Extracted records
Start of Block

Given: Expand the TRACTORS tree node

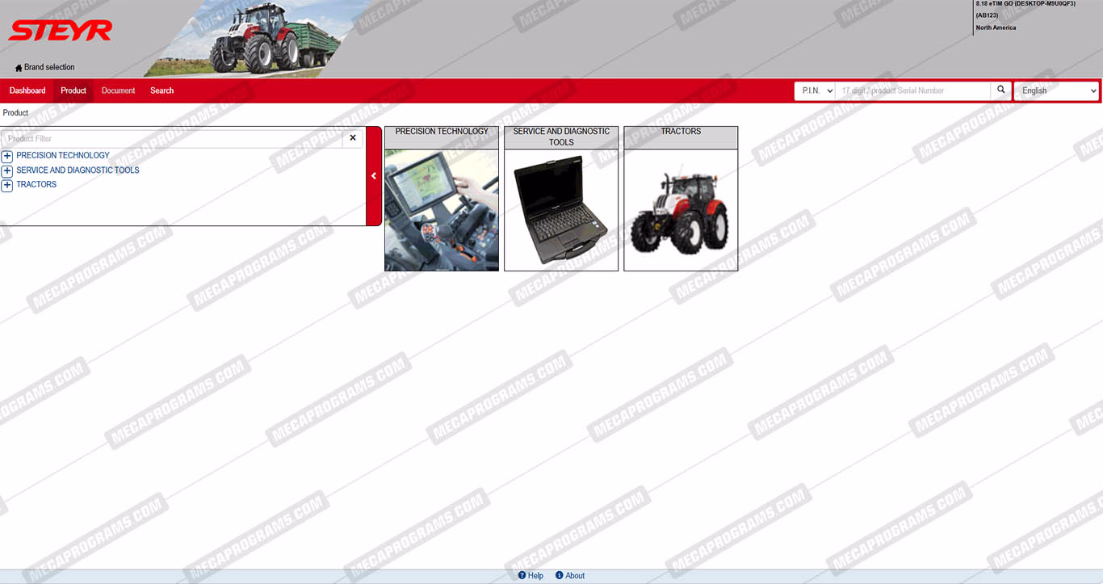Looking at the screenshot, I should [x=7, y=185].
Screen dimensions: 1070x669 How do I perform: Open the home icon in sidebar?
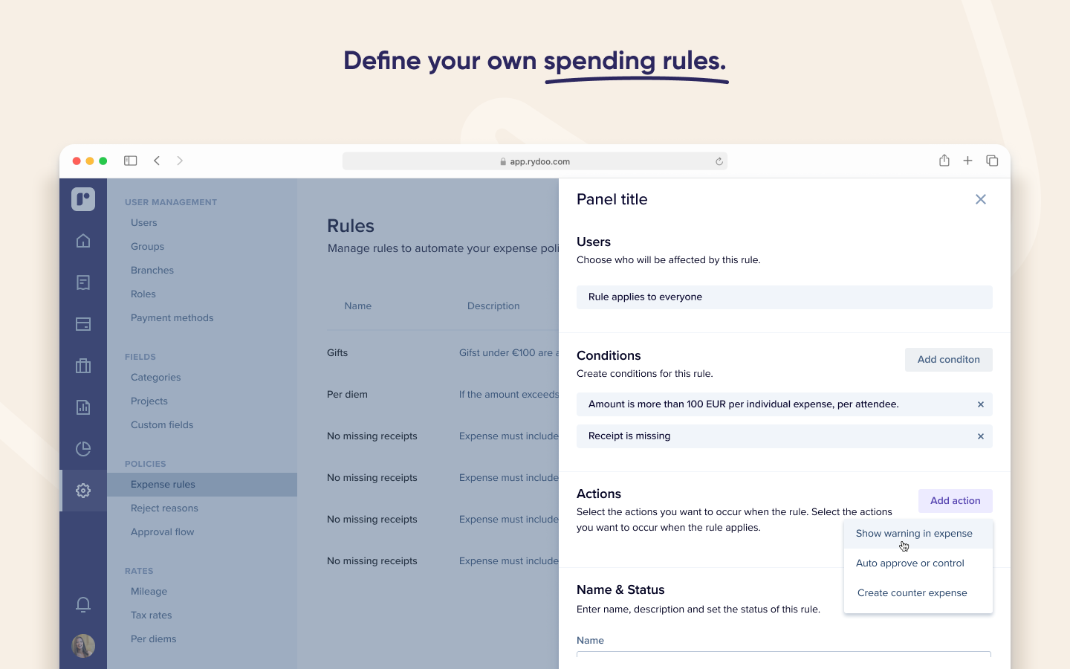tap(83, 241)
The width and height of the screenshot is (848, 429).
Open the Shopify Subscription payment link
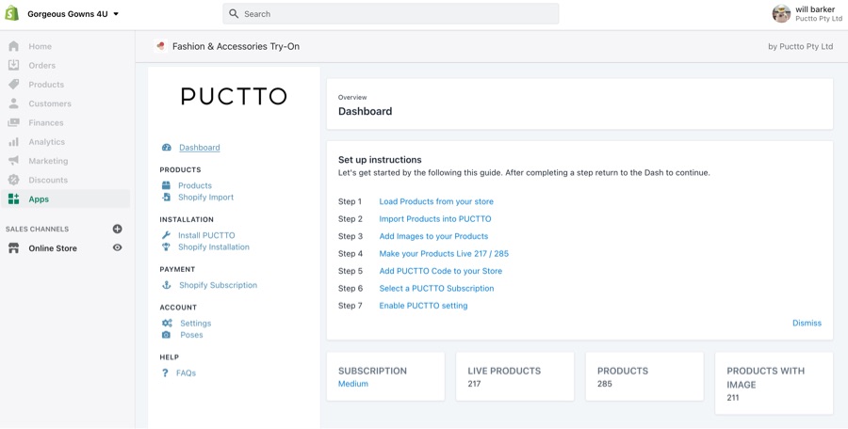(218, 285)
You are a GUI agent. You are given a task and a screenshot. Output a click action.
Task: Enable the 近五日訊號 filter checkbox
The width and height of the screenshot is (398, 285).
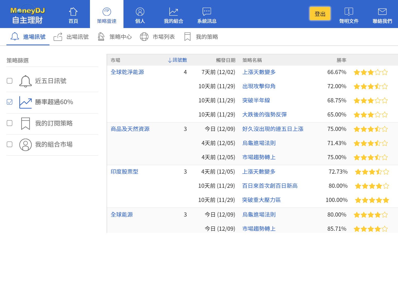point(10,81)
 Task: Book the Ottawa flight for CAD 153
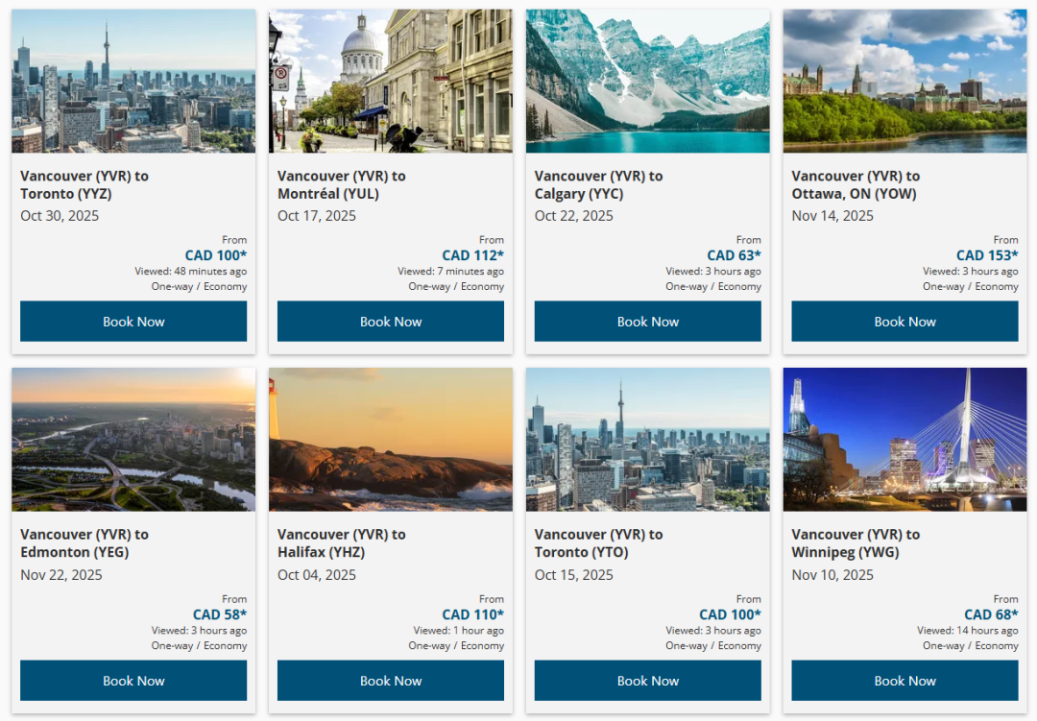tap(904, 322)
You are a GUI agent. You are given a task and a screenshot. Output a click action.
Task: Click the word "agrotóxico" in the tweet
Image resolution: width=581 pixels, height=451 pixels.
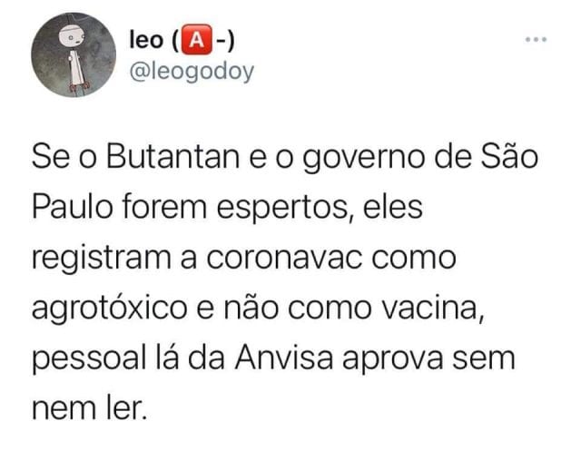[110, 309]
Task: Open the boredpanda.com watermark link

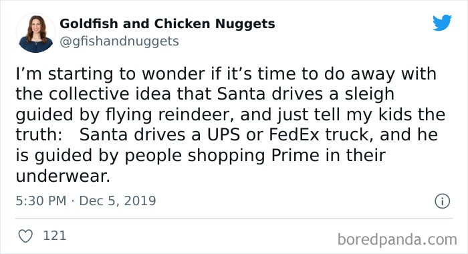Action: click(397, 239)
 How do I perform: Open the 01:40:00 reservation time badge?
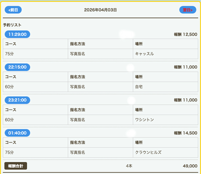tap(17, 133)
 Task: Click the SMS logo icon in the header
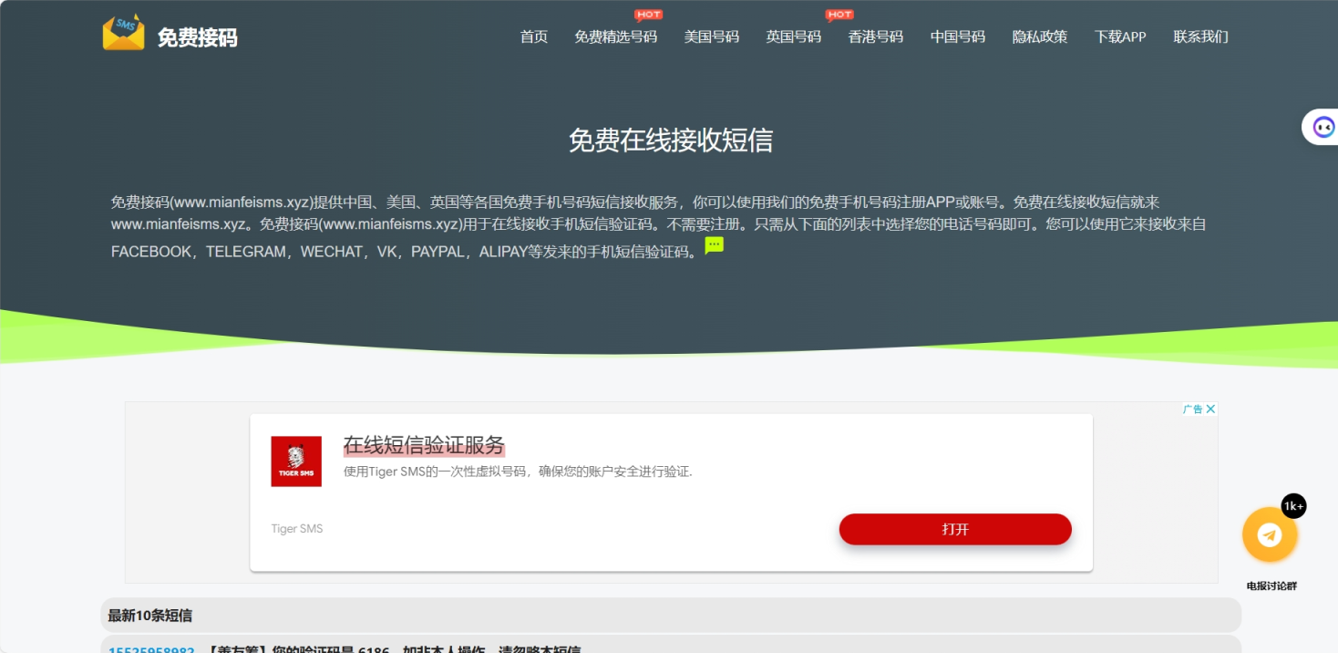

End of Block

**Prompt**
The answer should be the records above, unchanged, with the pictures omitted.

**Exercise result**
Given: Expand the TRACTORS tree node

Looking at the screenshot, I should [x=7, y=185].
Screen dimensions: 1070x669 How do I perform: Open the home icon in sidebar?
tap(83, 241)
The width and height of the screenshot is (848, 429).
Open the Shopify Subscription payment link
(218, 285)
You are a GUI agent. You are given a task and a screenshot. Output a click action.
Task: Enable the 近五日訊號 filter checkbox
The width and height of the screenshot is (398, 285).
point(10,81)
 Task: Book the Ottawa flight for CAD 153
tap(904, 322)
You are a GUI agent. You are given a task and a screenshot. Output a click action.
Task: Click the word "agrotóxico" in the tweet
Image resolution: width=581 pixels, height=451 pixels.
[110, 309]
Task: Open the boredpanda.com watermark link

Action: click(397, 239)
 How do I perform: Open the 01:40:00 reservation time badge?
tap(17, 133)
 Task: Click the SMS logo icon in the header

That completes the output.